----- Provided data -----

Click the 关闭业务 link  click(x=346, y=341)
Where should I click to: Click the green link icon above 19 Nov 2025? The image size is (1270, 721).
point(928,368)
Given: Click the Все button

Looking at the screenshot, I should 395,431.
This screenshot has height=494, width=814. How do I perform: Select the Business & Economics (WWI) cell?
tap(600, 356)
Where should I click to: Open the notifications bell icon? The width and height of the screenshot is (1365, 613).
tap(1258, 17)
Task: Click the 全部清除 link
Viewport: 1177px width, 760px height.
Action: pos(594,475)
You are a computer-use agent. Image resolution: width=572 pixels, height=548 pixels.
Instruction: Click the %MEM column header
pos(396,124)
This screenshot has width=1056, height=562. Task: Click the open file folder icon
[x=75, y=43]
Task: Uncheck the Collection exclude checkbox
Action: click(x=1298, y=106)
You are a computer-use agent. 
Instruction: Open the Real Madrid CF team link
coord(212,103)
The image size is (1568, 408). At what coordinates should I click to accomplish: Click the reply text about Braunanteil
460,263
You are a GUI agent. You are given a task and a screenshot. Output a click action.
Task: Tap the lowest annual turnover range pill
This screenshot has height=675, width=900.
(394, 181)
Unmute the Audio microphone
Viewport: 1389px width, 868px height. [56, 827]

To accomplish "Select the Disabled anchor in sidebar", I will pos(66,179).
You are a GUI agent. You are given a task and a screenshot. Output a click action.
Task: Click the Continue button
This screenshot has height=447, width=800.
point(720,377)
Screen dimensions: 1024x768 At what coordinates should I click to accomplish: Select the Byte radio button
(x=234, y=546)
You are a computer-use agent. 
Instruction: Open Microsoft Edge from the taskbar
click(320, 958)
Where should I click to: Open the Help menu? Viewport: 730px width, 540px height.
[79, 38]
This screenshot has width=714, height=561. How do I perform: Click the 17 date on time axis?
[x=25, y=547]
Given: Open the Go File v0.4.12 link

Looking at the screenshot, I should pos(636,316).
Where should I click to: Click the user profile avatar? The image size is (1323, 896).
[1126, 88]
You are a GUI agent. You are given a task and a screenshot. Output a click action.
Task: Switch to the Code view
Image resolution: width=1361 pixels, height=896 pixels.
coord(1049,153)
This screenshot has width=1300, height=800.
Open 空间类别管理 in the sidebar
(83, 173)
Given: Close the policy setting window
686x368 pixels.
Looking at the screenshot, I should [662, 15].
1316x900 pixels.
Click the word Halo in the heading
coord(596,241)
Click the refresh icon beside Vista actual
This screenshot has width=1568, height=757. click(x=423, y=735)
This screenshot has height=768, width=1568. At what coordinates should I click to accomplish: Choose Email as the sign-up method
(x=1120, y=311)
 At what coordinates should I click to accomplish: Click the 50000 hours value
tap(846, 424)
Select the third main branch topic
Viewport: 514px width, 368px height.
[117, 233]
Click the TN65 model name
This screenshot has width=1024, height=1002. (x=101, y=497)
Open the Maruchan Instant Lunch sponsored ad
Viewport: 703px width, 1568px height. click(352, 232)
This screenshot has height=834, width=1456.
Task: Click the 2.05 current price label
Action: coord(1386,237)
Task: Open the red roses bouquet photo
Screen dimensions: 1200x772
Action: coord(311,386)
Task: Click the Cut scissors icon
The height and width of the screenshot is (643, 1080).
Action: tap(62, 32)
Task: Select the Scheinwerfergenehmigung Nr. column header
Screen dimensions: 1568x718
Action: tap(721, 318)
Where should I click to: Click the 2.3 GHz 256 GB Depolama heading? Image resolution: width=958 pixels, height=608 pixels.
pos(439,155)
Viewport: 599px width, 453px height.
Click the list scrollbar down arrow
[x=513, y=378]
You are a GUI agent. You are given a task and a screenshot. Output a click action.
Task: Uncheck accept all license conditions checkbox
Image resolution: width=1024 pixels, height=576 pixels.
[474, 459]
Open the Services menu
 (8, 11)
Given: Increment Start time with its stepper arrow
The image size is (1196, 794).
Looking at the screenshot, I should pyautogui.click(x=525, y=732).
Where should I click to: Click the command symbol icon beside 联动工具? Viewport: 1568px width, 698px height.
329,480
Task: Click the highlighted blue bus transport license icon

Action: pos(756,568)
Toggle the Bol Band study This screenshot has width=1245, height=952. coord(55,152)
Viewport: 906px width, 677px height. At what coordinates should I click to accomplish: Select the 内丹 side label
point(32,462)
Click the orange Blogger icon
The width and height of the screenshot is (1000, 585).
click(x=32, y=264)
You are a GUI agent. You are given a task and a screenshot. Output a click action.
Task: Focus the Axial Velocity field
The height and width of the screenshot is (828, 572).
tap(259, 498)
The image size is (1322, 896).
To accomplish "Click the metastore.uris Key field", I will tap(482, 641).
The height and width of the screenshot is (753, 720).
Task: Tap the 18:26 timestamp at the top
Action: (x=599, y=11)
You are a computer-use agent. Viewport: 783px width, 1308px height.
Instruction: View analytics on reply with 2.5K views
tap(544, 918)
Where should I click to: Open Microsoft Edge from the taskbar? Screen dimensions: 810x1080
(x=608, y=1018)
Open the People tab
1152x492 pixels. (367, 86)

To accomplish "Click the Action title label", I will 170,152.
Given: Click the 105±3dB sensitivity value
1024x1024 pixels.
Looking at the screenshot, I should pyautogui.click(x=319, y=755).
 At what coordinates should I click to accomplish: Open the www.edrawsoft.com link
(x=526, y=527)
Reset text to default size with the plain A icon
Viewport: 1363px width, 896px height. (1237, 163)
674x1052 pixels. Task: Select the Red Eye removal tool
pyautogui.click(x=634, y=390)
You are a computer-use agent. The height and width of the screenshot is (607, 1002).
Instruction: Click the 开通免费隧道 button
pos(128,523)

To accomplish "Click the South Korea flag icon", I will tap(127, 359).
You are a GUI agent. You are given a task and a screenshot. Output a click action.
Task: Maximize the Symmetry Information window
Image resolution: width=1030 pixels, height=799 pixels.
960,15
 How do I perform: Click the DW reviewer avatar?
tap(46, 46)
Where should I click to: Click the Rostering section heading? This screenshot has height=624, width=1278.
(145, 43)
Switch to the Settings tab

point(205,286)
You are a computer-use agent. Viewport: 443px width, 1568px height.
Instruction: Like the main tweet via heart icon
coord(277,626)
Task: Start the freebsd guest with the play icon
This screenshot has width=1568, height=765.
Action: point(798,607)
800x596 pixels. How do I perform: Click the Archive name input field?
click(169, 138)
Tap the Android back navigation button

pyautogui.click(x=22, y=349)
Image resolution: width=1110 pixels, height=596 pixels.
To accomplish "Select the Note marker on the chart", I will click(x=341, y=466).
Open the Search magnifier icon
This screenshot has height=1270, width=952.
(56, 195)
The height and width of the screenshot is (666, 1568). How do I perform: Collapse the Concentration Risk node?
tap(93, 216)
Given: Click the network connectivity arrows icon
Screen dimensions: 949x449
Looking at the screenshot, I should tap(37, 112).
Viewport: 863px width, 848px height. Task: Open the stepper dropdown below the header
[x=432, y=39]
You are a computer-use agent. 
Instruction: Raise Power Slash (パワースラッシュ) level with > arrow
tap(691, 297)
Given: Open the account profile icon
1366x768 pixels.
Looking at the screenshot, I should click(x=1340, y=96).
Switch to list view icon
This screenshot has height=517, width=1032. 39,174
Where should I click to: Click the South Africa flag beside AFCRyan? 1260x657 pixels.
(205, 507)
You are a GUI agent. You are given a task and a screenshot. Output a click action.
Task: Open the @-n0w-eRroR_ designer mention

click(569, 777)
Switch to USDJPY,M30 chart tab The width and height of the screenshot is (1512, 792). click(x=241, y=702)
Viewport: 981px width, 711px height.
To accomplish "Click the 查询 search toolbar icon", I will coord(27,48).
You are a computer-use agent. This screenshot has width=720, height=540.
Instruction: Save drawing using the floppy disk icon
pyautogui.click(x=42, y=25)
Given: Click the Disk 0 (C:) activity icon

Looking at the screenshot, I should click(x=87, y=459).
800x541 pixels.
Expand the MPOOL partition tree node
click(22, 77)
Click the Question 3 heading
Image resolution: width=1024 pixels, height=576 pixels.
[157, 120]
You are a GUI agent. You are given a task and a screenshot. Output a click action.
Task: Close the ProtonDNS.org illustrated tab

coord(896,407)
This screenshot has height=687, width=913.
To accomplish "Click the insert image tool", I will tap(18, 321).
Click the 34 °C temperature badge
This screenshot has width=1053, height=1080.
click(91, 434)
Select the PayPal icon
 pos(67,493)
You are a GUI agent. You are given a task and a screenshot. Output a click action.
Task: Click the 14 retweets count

-----

*Task directions:*
Reproduce the entries starting with the line containing "800x596 pixels. How" and going on through the line containing "Looking at the screenshot, I should click(x=1340, y=96).", swapping "Open" for "Launch" and leaving everything else unchanged.

*Reply to the task:*
800x596 pixels. How do I perform: Click the Archive name input field?
click(169, 138)
Tap the Android back navigation button

pyautogui.click(x=22, y=349)
Image resolution: width=1110 pixels, height=596 pixels.
To accomplish "Select the Note marker on the chart", I will click(x=341, y=466).
Launch the Search magnifier icon
This screenshot has height=1270, width=952.
(56, 195)
The height and width of the screenshot is (666, 1568). How do I perform: Collapse the Concentration Risk node?
tap(93, 216)
Given: Click the network connectivity arrows icon
Screen dimensions: 949x449
Looking at the screenshot, I should tap(37, 112).
Viewport: 863px width, 848px height. Task: Launch the stepper dropdown below the header
[x=432, y=39]
You are a computer-use agent. 
Instruction: Raise Power Slash (パワースラッシュ) level with > arrow
tap(691, 297)
Given: Launch the account profile icon
1366x768 pixels.
Looking at the screenshot, I should click(x=1340, y=96).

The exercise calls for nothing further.